GamingBolt also reported that Early Access plans include community-oriented dedicated servers that players can rent or host themselves. If implemented well, that could help communities run their own spaces, events, and long-term groups. It could also create moderation and balance headaches, because giving players tools is noble until someone immediately uses them like a raccoon with administrator rights. Since this feature is not the central store-page pitch, it is best treated as a reported Early Access plan rather than the foundation of the game.

Beautiful Light Could Make Extraction Shooters Feel Unsafe Again

Extraction shooters often start terrifying and then become efficient. Players learn routes, spawns, sound cues, loot tables, recoil patterns, trader values, and safe exits. Eventually the unknown becomes routine. Beautiful Light's anomaly system could slow that process down because human-controlled monsters are less predictable than scripted AI. Even experienced squads may have to respect the possibility that an anomaly is waiting, adapting, or using their habits against them.

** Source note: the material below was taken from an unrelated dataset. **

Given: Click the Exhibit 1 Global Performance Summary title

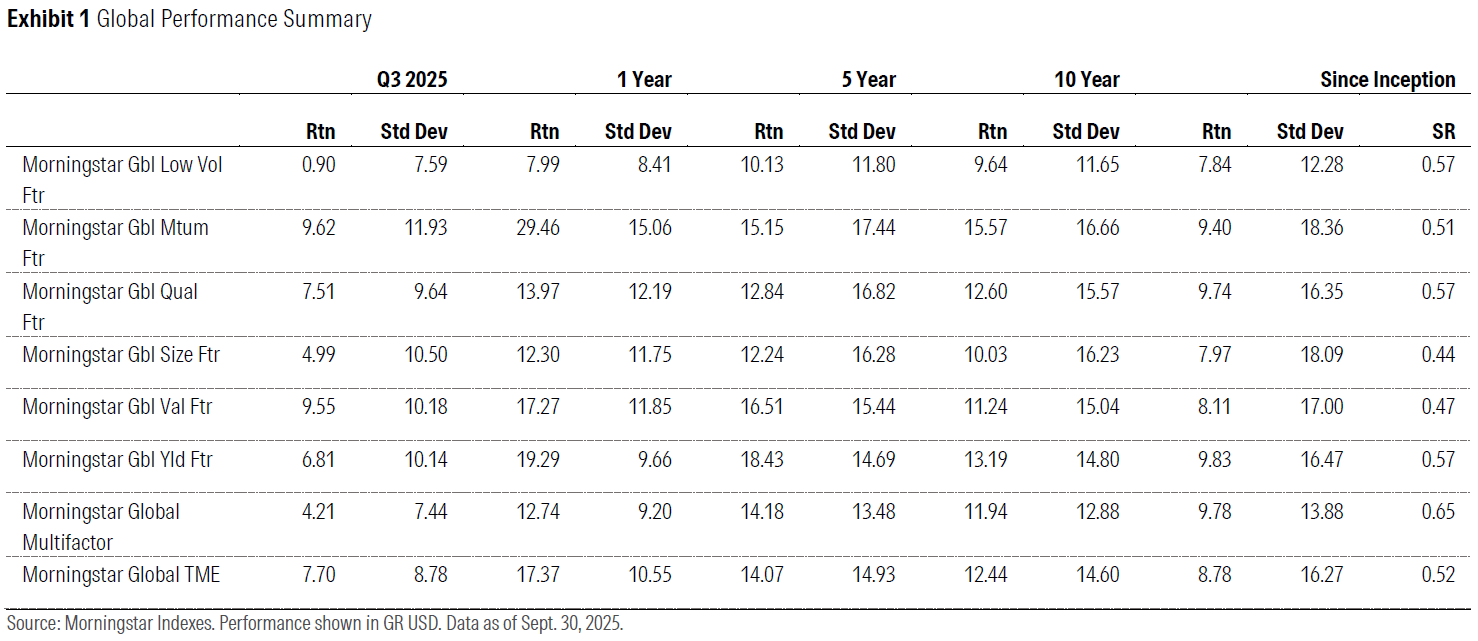Looking at the screenshot, I should (189, 20).
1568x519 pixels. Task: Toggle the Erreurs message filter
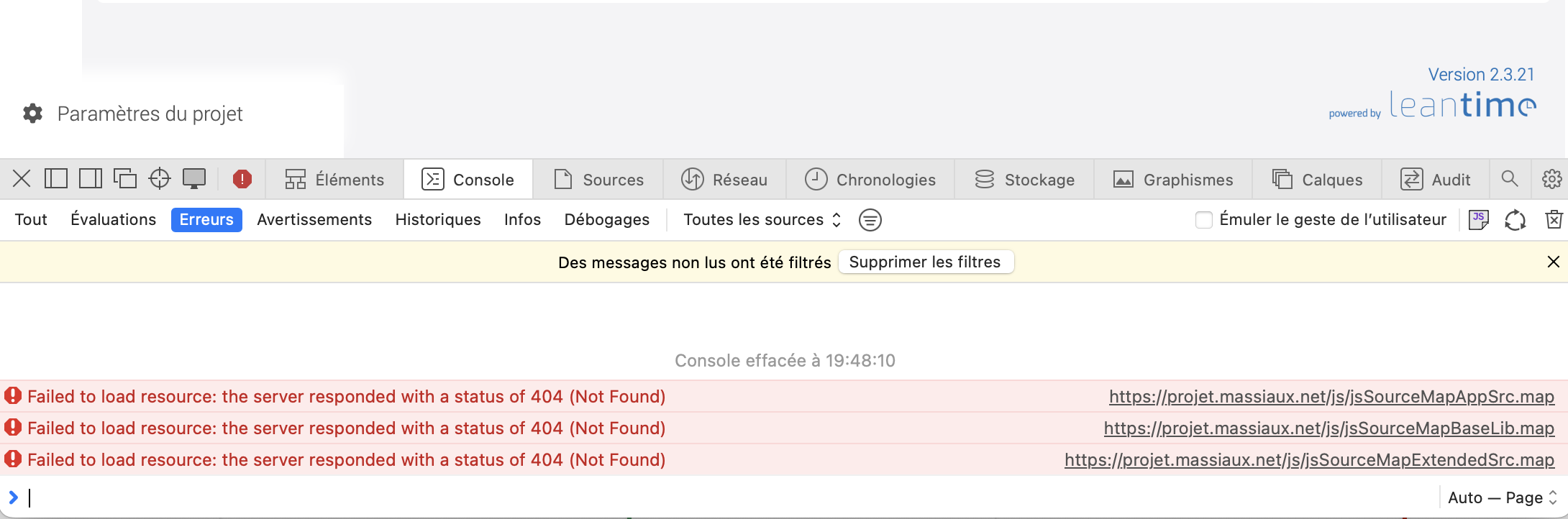tap(206, 219)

That is the real promise of the game. Not just "there are monsters," but "the monsters think." Operators and anomalies are not only fighting over health bars. They are playing different objectives inside the same raid. Operators want the artifact, quest progress, gear value, and extraction. Anomalies want kills, experience, ability growth, and failed human escapes. Those goals can create memorable stories: a squad wiped after securing the artifact, a last-second helicopter escape, a monster ambush near extraction, or a rival operator fight interrupted by something much worse than another rifle.

If Deep Worlds can turn that structure into repeatable tension without making the game feel unfair, Beautiful Light could carve out a real place in the extraction genre. The market does not need only bigger inventories, more ammo types, and another gray industrial map. It needs stronger reasons to feel unsafe. Beautiful Light has one: the thing hunting you may not be AI. It may be another player having the time of their life ruining yours.

Conclusion

Beautiful Light is one of the more interesting upcoming extraction shooters because its central twist is not cosmetic. The foundation is familiar: squads enter a raid, search hostile zones, fight rival operators, complete quests, manage gear, secure the artifact, and try to extract alive. The difference is the anomaly role. Other players can enter as monsters, hunt operators, eat them for experience, improve abilities, and stop the artifact from leaving the map. The game's horror identity depends on overlapping pressures rather than simple jump scares. Gear loss, sound paranoia, rival squads, extraction flare calls, artifact value, trader progression, and human-controlled monsters all push the same idea: every decision can become expensive. That is why Beautiful Light feels different on paper. It is not only asking whether you can outshoot another squad. It is asking whether you can stay calm when the thing stalking you has a player behind it.

The risk is execution. Beautiful Light needs strong gunplay, readable audio, stable performance, fair progression, useful quests, good map design, meaningful anomaly mechanics, and enough content to keep raids from becoming predictable. That is a heavy list for any Early Access game, especially from an independent studio. But the hook is strong, the asymmetrical structure is clear, and the December 2026 window gives Deep Worlds time to prove that Beautiful Light can be more than another extraction shooter chasing a trend. If the monster role works, Beautiful Light could become the rare horror shooter where fear does not come only from darkness, atmosphere, or scripted creatures. It comes from another player making decisions against you in real time. That is a nastier kind of fear, and probably the right kind for a genre that has spent years teaching players to optimize danger until it becomes routine.